#### [Your objective]
Using the data beneath this instruction, retype only the lines from the one that contains "The width and height of the screenshot is (1568, 709)." down to the one that contains "Given: Click the green", both included, exactly as they appear.

Dataset entries:
== Segment start ==
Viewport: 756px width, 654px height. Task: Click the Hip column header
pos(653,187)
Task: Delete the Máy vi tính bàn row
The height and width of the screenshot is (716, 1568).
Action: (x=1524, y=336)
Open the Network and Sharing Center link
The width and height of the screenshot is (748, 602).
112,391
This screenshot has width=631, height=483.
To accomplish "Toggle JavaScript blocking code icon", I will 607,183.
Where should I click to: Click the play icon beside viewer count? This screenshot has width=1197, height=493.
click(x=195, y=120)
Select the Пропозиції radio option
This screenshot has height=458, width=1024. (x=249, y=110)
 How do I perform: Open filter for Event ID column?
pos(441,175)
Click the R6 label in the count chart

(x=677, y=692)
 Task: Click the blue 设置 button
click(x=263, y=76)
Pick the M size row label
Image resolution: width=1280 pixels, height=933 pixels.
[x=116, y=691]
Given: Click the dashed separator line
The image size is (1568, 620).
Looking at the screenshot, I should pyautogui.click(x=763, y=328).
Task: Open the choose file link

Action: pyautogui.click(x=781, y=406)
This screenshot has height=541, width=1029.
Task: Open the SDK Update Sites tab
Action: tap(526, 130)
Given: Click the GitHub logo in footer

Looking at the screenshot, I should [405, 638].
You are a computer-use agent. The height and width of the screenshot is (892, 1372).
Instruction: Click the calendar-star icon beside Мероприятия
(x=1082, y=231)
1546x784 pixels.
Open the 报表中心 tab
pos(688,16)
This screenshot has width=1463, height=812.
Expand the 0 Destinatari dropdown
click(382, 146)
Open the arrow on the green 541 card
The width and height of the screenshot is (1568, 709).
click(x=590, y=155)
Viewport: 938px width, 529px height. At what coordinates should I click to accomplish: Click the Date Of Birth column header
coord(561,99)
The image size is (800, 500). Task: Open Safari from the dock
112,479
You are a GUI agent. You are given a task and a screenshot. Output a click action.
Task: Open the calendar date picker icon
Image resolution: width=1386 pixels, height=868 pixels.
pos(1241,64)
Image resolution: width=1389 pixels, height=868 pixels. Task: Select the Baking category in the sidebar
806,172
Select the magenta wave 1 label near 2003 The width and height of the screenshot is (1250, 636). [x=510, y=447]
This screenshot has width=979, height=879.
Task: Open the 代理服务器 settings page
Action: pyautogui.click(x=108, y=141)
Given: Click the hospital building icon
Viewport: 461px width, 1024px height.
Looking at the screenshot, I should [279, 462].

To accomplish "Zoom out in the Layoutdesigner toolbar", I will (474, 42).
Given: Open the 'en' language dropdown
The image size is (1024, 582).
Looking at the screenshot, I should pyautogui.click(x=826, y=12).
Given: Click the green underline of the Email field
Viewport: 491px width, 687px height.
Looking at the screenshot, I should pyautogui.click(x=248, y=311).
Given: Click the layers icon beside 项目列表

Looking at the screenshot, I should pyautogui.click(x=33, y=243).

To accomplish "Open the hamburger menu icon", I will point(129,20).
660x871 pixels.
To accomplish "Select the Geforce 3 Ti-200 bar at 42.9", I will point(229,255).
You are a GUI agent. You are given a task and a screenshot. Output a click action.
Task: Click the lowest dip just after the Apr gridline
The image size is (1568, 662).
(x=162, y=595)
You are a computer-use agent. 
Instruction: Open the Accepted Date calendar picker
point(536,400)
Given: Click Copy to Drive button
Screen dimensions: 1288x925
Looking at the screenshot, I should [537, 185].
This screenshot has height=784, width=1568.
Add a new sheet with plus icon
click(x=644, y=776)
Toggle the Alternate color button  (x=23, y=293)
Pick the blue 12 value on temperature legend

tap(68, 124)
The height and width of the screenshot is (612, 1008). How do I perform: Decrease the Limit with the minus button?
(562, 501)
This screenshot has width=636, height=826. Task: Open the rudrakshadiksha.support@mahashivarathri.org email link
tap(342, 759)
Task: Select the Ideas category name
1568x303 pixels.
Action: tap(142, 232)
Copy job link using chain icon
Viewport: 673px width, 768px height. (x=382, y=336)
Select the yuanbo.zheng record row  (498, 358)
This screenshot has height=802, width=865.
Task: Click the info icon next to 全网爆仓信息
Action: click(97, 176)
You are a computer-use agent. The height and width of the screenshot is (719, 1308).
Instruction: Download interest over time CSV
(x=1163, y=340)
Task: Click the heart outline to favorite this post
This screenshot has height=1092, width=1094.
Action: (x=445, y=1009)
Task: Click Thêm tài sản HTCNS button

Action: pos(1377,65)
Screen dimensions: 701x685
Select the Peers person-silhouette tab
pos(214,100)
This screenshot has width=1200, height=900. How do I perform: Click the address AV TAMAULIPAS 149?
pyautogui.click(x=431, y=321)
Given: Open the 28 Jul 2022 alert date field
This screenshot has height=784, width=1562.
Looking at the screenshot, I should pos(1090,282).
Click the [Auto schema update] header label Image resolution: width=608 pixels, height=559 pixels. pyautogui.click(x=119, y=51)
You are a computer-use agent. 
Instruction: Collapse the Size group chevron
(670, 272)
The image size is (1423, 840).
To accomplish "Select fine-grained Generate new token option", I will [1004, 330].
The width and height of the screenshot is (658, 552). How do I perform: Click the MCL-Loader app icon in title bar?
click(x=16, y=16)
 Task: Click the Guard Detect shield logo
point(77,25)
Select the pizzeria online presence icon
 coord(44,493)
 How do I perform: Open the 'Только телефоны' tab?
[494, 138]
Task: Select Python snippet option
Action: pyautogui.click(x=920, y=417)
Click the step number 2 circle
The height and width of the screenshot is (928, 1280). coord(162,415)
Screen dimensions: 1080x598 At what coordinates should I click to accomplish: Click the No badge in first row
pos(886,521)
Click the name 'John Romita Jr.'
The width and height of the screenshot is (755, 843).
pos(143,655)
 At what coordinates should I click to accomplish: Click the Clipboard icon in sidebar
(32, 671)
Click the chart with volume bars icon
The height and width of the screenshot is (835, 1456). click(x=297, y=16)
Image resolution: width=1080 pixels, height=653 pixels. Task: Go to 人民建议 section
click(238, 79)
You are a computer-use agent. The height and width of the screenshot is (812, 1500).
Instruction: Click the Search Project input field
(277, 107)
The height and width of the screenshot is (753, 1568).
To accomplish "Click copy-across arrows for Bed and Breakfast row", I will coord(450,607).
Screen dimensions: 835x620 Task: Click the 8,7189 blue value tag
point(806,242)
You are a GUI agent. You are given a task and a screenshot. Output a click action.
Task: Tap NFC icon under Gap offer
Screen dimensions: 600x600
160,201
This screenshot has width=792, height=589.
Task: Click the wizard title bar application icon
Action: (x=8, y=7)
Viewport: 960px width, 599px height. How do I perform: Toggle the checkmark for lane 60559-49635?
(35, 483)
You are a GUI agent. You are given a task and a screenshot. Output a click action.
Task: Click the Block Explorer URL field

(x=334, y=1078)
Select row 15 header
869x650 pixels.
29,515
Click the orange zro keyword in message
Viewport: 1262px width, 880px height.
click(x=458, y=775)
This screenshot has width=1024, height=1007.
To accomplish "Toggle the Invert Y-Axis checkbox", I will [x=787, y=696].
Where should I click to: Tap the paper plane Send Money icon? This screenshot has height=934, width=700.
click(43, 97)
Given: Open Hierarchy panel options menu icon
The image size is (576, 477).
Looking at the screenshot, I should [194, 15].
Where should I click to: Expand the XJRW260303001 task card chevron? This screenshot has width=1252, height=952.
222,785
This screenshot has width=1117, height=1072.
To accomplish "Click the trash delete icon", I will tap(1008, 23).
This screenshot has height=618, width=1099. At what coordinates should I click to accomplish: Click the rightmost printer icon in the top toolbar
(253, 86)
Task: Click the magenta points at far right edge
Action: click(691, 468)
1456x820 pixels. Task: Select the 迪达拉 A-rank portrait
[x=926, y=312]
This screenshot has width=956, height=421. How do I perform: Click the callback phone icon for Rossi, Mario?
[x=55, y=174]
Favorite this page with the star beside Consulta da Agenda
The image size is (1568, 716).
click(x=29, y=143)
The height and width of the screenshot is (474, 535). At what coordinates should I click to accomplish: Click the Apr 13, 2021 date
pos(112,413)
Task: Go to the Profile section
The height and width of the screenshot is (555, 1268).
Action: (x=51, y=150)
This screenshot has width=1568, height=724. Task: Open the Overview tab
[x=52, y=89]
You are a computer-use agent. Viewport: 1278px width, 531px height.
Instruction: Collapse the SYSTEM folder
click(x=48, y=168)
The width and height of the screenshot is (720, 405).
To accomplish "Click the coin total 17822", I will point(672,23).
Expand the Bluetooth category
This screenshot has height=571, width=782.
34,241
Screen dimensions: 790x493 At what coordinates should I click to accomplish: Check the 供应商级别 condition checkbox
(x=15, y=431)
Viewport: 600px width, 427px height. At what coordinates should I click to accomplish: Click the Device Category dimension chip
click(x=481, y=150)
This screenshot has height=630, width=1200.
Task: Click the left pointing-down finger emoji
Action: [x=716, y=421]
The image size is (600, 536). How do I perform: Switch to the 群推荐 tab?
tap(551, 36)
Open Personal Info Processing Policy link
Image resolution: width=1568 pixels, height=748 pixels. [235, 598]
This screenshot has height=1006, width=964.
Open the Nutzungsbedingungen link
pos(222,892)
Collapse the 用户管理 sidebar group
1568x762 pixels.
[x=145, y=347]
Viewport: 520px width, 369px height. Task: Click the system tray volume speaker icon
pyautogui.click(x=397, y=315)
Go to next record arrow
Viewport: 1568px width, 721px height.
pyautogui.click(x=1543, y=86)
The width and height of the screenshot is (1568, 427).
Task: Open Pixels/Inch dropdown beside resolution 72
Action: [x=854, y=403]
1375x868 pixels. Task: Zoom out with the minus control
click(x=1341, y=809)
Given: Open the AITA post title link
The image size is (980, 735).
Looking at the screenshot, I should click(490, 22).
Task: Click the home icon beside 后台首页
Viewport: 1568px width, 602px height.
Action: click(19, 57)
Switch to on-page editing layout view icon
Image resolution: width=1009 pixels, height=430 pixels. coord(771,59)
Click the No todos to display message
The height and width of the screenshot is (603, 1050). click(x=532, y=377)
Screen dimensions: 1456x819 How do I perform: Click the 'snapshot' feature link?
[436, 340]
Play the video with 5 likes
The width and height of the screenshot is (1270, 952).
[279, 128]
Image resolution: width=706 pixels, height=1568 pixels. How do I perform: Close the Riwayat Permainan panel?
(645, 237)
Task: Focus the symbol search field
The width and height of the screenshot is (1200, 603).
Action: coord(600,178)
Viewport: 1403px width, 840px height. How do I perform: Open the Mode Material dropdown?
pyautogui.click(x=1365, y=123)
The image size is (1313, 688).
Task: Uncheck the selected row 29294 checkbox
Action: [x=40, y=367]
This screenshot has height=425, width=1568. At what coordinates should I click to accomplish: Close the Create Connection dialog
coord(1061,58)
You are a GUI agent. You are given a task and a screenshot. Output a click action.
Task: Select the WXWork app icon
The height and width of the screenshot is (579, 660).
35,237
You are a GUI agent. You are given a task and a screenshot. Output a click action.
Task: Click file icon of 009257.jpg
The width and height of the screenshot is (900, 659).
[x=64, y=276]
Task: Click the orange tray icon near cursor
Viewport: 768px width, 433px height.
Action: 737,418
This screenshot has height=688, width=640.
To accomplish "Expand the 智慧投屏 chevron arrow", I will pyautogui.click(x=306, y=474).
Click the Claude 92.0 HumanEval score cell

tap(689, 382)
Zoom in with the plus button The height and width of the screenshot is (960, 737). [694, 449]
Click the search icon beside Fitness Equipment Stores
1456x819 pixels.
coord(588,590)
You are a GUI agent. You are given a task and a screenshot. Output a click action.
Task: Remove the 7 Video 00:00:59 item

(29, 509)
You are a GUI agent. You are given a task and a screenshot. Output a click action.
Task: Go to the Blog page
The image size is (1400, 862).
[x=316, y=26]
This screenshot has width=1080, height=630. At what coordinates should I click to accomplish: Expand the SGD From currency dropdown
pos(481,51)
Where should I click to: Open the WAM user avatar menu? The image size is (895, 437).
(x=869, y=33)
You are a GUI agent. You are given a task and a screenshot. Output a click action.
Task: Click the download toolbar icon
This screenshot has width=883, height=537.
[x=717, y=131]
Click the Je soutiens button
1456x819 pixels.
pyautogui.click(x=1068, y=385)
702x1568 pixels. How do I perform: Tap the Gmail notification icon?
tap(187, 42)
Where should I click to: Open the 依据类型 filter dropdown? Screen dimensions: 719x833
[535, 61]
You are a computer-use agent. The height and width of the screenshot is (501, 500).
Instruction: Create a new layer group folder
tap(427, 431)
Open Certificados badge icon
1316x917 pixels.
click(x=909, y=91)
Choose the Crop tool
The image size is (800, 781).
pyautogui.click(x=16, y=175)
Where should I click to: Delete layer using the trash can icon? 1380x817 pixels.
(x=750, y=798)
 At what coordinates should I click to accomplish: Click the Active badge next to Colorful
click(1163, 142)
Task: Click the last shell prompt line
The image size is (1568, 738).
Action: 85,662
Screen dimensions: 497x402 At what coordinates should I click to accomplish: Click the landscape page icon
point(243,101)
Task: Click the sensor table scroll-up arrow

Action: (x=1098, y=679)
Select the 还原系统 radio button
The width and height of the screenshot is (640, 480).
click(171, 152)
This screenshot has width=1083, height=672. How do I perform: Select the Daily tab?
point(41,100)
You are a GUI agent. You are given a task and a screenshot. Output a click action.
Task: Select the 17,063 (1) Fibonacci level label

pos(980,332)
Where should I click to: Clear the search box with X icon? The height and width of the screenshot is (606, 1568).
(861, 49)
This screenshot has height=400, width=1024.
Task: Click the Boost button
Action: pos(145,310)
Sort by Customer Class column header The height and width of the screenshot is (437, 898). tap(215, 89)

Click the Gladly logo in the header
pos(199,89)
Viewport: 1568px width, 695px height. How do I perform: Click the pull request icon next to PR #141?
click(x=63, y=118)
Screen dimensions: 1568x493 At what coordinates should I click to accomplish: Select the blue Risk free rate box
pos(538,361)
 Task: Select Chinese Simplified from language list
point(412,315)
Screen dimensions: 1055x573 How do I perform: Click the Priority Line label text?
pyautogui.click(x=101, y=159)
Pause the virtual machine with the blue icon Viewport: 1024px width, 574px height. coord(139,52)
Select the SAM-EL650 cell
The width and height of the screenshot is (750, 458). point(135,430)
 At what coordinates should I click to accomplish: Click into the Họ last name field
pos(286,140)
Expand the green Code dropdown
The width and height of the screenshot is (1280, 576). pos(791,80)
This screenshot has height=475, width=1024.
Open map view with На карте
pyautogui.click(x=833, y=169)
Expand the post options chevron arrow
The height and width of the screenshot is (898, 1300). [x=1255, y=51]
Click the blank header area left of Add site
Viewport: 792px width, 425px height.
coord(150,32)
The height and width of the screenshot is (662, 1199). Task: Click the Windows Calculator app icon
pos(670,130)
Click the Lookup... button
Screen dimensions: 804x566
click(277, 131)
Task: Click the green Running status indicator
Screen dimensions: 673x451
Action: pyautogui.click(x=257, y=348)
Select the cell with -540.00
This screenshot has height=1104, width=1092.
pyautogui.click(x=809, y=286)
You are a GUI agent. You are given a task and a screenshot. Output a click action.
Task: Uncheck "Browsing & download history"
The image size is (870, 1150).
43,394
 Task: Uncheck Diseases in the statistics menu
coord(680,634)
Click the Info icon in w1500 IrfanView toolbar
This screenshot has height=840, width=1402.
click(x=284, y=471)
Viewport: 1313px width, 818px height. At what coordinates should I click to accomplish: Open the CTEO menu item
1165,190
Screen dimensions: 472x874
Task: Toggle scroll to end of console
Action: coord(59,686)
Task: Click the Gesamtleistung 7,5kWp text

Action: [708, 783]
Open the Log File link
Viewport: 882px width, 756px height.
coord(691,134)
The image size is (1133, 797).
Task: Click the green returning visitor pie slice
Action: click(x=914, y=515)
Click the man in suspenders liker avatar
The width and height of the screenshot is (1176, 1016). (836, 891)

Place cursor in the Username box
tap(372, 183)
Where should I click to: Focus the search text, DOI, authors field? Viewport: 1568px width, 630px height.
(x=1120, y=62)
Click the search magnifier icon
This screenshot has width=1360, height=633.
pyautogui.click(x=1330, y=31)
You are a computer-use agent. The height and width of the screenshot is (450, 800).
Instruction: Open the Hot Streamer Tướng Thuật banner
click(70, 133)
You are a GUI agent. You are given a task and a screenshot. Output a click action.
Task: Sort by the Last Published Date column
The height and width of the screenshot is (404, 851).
== Segment end ==
#### [Exercise result]
The width and height of the screenshot is (1568, 709).
click(x=590, y=155)
Viewport: 938px width, 529px height. At what coordinates should I click to accomplish: Click the Date Of Birth column header
coord(561,99)
The image size is (800, 500). Task: Open Safari from the dock
112,479
You are a GUI agent. You are given a task and a screenshot. Output a click action.
Task: Open the calendar date picker icon
Image resolution: width=1386 pixels, height=868 pixels.
pos(1241,64)
Image resolution: width=1389 pixels, height=868 pixels. Task: Select the Baking category in the sidebar
806,172
Select the magenta wave 1 label near 2003 The width and height of the screenshot is (1250, 636). [x=510, y=447]
This screenshot has width=979, height=879.
Task: Open the 代理服务器 settings page
Action: pyautogui.click(x=108, y=141)
Given: Click the hospital building icon
Viewport: 461px width, 1024px height.
Looking at the screenshot, I should [279, 462].

To accomplish "Zoom out in the Layoutdesigner toolbar", I will (474, 42).
Given: Open the 'en' language dropdown
The image size is (1024, 582).
Looking at the screenshot, I should pyautogui.click(x=826, y=12).
Given: Click the green underline of the Email field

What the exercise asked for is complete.